神獣の花嫁〜さだめられし出逢い〜
「アタシの『心』を自由にしてくれるのは、やっぱり、アンタだけ」

ついばむようなくちづけが落とされ、吐息が頬をかすめる。

「まぁ、アンタが『格好良い』って思ってくれるなら、こんな肩が凝る格好もたまにはしてもいいケド」

言った唇が首筋に触れる。
美穂が事の次第に気づいた瞬間、わざとらしい空咳が聞こえた。

「お、おそれながら、ハク様方にご招待された刻限はとうに過ぎておりやす。
先方では、セキ様方はどうした、まだか、との騒ぎになってるでござんすが、いかがされ───」
「あらヤダ、この野暮ザル」

恐縮しつつ木陰からニホンザルが顔をだし、ペラペラと話すのを、のんきな女の口調が止めた。
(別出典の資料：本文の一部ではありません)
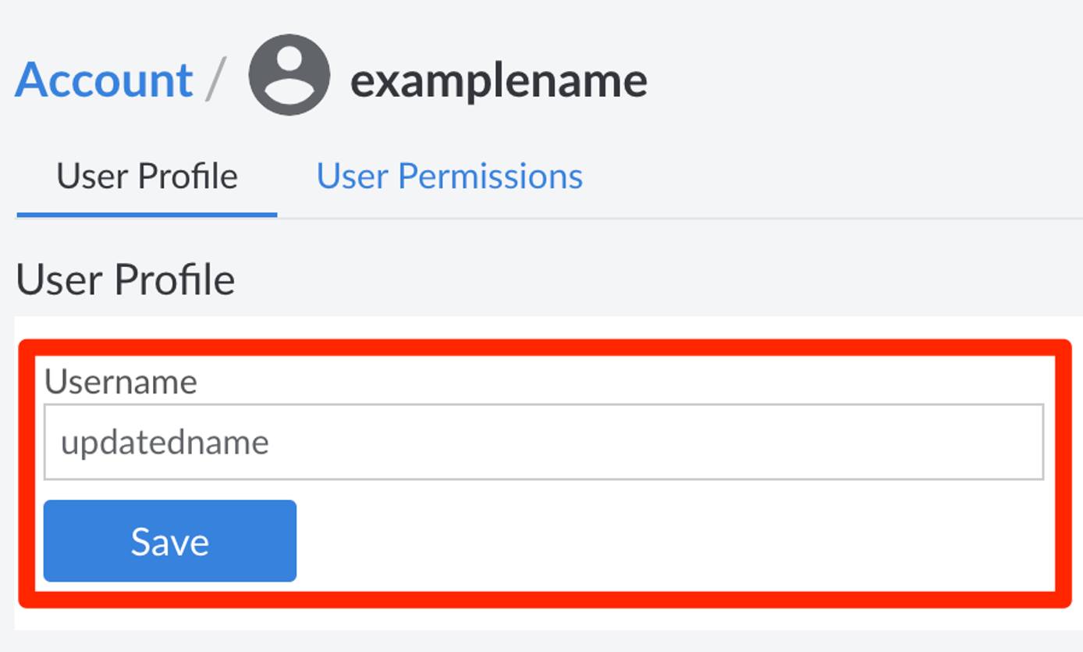Select the User Profile tab
The width and height of the screenshot is (1083, 652).
click(x=147, y=176)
「“主”のイイトコ邪魔して、いったいどういうつもり?」

美穂は、目の前にある男の横っ面を軽くひっぱたいた。

「どういうつもり、は、お前だバカ」

言い捨てたのち、おしゃべりな“眷属”へと向き直った。

「猿助、いいところに来たね。咲耶たちに遅れるって言っといてくれる?」
「はっ、承知いたしやした!」

勢いよく返事をした“眷属”が煙に変わり、消え去る。
それを見届け、美穂はため息をついた。